La locomotive de l´Afrique de l´Ouest pourrait peu à peu s´essouffler. La Côte d´Ivoire, qui représente 35 à 40 % du produit intérieur brut (PIB) de l´Union économique et monétaire d´Afrique de l´Ouest (Uemoa) et des exportations mondiales de cacao, possède aujourd´hui deux présidents de la République, deux Premiers ministres et deux gouvernements.
A l´issue des élections du 28 novembre, Laurent Gbagbo, président sortant, et Alassane Ouattara se disputent la magistrature suprême, renforçant ainsi la scission de fait entre le sud du pays, contrôlé par l´Armée ivoirienne fidèle à Laurent Gbagbo, et le nord, aux mains des ex-rebelles des Forces Nouvelles, dont est issu Guillaume Soro, Premier ministre d´Alassane Ouattara après avoir été celui de Laurent Gbagbo.
La communauté internationale a reconnu la victoire d´Alassane Ouattara, y compris la France, le chef d´Etat, Nicolas Sarkozy, en visite en Inde, ayant jugé ce succès « incontestable ». Des propos qui, visiblement, mettent mal à l´aise les milieux d´affaires français, estimant que c´est aux « Ivoiriens et aux Africains seuls » de choisir.
« Les PME sont en situation de survie », affirme Michel Tizon, le président de la Chambre de Commerce et d´Industrie française en Côte d´Ivoire (CCIFCI), qui compte 750 membres. « Ce qui les intéresse, c´est de pouvoir payer leur personnel et leurs impôts », poursuit-il. Or, faute d´instructions précises, la situation est très instable. « Je conseille à mes membres de payer leurs impôts comme d´habitude à l´Administration et, si elles ne peuvent pas, explique Michel Tizon, d´écrire de façon à ce qu´une fois la situation politique et l´activité normale entre les fournisseurs et les clients rétablies elles puissent alors bénéficier d´une certaine compréhension de l´Etat ».
Les grands investisseurs sont inquiets. France Telecom-Orange a rapatrié ses salariés français et binationaux. « La période de Noël approche et 20 % des enfants seulement sont scolarisés, alors que les écoles ferment la semaine prochaine », expose Michel Tizon. « Nombreux sont les Français déjà rentrés », confirme Anthony Bouthelier, président délégué du Cian (Conseil français des investisseurs en Afrique). Pour éviter les pressions des deux camps, les grandes entreprises auraient plutôt intérêt « à faire le mort », défend-on à Abidjan.

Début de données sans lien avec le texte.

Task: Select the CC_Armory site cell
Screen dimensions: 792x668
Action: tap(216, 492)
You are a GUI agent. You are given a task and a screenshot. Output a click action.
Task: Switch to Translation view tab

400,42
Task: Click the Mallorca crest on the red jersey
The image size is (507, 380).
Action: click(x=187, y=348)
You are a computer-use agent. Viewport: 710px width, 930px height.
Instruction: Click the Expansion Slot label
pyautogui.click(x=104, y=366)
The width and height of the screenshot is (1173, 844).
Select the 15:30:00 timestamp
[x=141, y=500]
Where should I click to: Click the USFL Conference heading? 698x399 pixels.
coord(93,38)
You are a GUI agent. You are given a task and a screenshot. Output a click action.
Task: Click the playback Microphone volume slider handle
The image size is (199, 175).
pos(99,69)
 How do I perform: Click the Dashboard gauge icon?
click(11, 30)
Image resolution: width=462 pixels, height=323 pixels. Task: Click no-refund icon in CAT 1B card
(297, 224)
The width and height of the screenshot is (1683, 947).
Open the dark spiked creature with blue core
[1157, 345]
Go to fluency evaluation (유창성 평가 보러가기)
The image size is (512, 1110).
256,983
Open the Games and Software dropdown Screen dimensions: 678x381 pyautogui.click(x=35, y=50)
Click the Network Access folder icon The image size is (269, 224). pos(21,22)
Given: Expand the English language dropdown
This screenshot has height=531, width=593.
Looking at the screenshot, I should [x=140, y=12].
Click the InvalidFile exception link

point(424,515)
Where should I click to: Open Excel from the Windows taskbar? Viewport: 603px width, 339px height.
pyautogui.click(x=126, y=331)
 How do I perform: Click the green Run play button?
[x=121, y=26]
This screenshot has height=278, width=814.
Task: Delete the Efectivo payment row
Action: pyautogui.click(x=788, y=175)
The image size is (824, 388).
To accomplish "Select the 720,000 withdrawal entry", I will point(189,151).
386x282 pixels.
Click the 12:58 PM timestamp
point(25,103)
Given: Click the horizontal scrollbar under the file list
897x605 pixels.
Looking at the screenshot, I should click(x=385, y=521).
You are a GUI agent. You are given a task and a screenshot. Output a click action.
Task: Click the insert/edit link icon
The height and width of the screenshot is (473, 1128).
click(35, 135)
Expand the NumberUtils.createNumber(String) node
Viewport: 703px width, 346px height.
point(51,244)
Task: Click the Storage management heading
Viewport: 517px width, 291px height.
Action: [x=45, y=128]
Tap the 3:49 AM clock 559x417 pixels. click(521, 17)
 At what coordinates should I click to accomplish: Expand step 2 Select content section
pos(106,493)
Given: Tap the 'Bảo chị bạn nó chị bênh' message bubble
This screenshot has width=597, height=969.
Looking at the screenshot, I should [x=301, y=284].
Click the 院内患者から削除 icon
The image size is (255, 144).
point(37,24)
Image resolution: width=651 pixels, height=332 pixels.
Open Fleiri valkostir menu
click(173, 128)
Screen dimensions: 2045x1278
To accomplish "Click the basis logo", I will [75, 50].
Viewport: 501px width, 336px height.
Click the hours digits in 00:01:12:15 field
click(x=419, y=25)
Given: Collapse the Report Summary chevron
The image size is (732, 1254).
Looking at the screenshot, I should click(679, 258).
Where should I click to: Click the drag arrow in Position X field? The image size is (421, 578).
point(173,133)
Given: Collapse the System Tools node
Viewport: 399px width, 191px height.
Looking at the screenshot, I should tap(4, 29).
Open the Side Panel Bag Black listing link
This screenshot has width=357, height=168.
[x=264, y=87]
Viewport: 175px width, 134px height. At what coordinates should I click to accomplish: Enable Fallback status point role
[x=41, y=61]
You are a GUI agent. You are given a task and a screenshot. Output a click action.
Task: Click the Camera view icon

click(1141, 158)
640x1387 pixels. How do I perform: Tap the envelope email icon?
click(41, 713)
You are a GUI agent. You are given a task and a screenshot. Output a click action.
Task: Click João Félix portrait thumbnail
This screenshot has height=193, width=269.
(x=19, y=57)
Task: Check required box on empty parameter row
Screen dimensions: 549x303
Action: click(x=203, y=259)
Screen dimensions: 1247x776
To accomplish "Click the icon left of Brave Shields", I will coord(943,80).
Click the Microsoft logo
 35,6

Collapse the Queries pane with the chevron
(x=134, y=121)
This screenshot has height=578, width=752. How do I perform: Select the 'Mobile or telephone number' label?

Les bailleurs de fonds (Banque mondiale, Union européenne…) ayant annoncé leur intention de sanctionner la Côte d´Ivoire, Laurent Gabgbo pourrait être tenté de faire miroiter les richesses de la Côte d´Ivoire, notamment le cacao, le pétrole et les minerais, aux yeux de pays dont il voudrait se faire des alliés. On parle de la Chine, mais « le géant asiatique serait à la recherche d´une plus grande respectabilité en Afrique », affirme-t-on à Paris. Alors, la Russie, dont on dit qu´elle aurait reçu des blocs pétroliers avant les élections ? Mais Moscou a finalement rejoint les autres membres du Conseil de sécurité de l´Organisation des Nations Unies (Onu) pour « condamner » le maintien de l´ancien président au pouvoir.
Restent les Etats-Unis, dont le régime de Laurent Gbagbo avait voulu se faire un allié contre la France. « Washington a finalement choisi de s´appuyer sur Paris pour sécuriser le Golfe de Guinée, où les Américains réalisent déjà 17 % de leurs importations de pétrole. Ils prévoient même que cette part monte à 25 %. Et l´Afrique est aujourd´hui plus importante dans leurs approvisionnements que le Moyen-Orient », assure un fin connaisseur de la région.
Faute d´avoir déstabilisé l´Etat français, Laurent Gbagbo aurait tenté d’intéresser les groupes français. C´est ainsi que Total a conclu un accord pour entrer dans l´exploration et l´exploitation d´un gisement pétrolier ou que la construction d´un troisième pont a été promise à Bouygues. « Mais aucun coup de pioche n´a été donné jusqu´à présent », affirme-t-on dans la capitale économique.